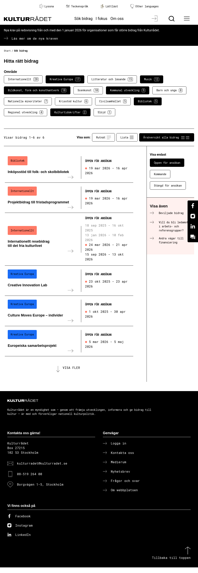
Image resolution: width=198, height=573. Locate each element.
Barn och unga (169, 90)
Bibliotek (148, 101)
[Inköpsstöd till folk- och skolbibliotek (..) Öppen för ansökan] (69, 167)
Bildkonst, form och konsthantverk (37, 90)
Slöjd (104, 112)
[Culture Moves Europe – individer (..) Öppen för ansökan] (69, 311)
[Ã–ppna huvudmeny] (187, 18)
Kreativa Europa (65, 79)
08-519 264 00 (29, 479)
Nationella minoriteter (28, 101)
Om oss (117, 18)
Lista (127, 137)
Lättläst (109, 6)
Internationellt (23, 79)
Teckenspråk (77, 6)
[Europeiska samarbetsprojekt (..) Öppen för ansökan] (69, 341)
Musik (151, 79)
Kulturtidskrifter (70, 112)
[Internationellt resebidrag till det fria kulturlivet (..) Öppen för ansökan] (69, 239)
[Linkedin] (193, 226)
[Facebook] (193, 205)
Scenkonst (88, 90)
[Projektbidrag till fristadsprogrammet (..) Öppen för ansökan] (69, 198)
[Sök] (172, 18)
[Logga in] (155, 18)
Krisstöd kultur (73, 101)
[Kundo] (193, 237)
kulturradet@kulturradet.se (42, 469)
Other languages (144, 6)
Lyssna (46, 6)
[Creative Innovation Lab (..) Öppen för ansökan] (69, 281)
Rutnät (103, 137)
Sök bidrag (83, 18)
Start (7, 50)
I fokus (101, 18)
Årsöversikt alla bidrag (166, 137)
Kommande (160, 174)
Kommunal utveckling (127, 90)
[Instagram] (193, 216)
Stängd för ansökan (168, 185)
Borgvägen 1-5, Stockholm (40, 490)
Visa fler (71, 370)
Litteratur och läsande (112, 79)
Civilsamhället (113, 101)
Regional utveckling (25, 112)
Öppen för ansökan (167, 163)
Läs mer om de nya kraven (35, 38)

**Requirements:** Update all of the rows above by replacing "Rutnät" with "Galleri" and leaving everything else as it is. Omit the pictures from your answer.

**Answer to this exercise:**
Image resolution: width=198, height=573. Locate each element.
Barn och unga (169, 90)
Bibliotek (148, 101)
[Inköpsstöd till folk- och skolbibliotek (..) Öppen för ansökan] (69, 167)
Bildkonst, form och konsthantverk (37, 90)
Slöjd (104, 112)
[Culture Moves Europe – individer (..) Öppen för ansökan] (69, 311)
[Ã–ppna huvudmeny] (187, 18)
Kreativa Europa (65, 79)
08-519 264 00 (29, 479)
Nationella minoriteter (28, 101)
Om oss (117, 18)
Lista (127, 137)
Lättläst (109, 6)
Internationellt (23, 79)
Teckenspråk (77, 6)
[Europeiska samarbetsprojekt (..) Öppen för ansökan] (69, 341)
Musik (151, 79)
Kulturtidskrifter (70, 112)
[Internationellt resebidrag till det fria kulturlivet (..) Öppen för ansökan] (69, 239)
[Linkedin] (193, 226)
[Facebook] (193, 205)
Scenkonst (88, 90)
[Projektbidrag till fristadsprogrammet (..) Öppen för ansökan] (69, 198)
[Sök] (172, 18)
[Logga in] (155, 18)
Krisstöd kultur (73, 101)
[Kundo] (193, 237)
kulturradet@kulturradet.se (42, 469)
Other languages (144, 6)
Lyssna (46, 6)
[Creative Innovation Lab (..) Öppen för ansökan] (69, 281)
Galleri (103, 137)
Sök bidrag (83, 18)
Start (7, 50)
I fokus (101, 18)
Årsöversikt alla bidrag (166, 137)
Kommande (160, 174)
Kommunal utveckling (127, 90)
[Instagram] (193, 216)
Stängd för ansökan (168, 185)
Borgvägen 1-5, Stockholm (40, 490)
Visa fler (71, 370)
Litteratur och läsande (112, 79)
Civilsamhället (113, 101)
Regional utveckling (25, 112)
Öppen för ansökan (167, 163)
Läs mer om de nya kraven (35, 38)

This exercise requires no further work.